I am 49 and looking at a 10-year retirement plan. I am wanting some advice as to whether I sit and hold all properties until retirement or sell my Cheltenham house, take a CGT hit now and deposit the equity I come out with into my SMSF to buy another property that will be CGT free at 60 years of age?
At 60 my plan is to downsize our home and purchase a smaller house in Melbourne and also look at purchasing a property on the Sunshine Coast to escape the Melbourne winters.

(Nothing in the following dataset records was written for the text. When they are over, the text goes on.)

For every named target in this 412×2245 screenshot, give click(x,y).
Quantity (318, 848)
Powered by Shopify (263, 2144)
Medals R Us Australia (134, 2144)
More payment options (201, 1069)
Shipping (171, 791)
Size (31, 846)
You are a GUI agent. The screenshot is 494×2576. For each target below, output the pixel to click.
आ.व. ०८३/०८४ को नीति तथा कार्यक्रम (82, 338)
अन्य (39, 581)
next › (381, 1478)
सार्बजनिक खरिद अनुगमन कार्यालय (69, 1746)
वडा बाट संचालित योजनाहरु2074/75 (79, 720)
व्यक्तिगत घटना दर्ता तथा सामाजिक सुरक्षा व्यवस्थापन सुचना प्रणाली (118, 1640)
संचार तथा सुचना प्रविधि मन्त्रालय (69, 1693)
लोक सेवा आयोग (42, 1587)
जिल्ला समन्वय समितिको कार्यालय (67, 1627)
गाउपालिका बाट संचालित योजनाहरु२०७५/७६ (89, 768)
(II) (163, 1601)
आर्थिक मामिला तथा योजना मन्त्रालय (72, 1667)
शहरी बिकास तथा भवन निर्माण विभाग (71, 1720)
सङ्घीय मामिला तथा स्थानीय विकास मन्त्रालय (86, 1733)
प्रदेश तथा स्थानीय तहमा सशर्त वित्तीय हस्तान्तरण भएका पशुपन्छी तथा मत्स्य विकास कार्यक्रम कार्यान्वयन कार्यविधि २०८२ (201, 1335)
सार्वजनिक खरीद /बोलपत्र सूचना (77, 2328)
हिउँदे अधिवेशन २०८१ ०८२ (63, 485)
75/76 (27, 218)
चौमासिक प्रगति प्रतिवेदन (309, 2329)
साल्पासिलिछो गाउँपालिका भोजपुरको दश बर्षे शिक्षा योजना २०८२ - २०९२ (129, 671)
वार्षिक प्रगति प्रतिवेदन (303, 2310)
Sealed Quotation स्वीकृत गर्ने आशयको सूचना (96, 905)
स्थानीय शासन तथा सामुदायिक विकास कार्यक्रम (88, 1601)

Rohan, I know what you mean about escaping the winter. As I write this, I am on a flight from a very warm and sunny Magnetic Island to a chilly Sydney. Wow, your Cheltenham investment property has been a cracker. I am not too sure why it was bought for $210,000 and has a loan of $500,000. Did you do a renovation? The townhouse in your SMSF has also done very well.
While I really think you need an hour or two with an adviser to get the quality of answer you need to make decisions,
I can say that I am not keen on you selling a property that has done so well. My view on investments is pretty simple. If a property has done well it is telling us it is in a good growth location. I don’t see why that would change.
Again, as a general principle the idea of paying tax now and reducing your asset base, plus significant sale costs, is really unattractive. I get your point about then reinvesting in your SMSF so future CGT past 60 is tax free but you would have to run the numbers with an expert.
But, regardless, I would like you to use the next decade to build assets that are not property. As we are seeing now, at times property will go backwards. At retirement we all do need to hold a mix of asset classes.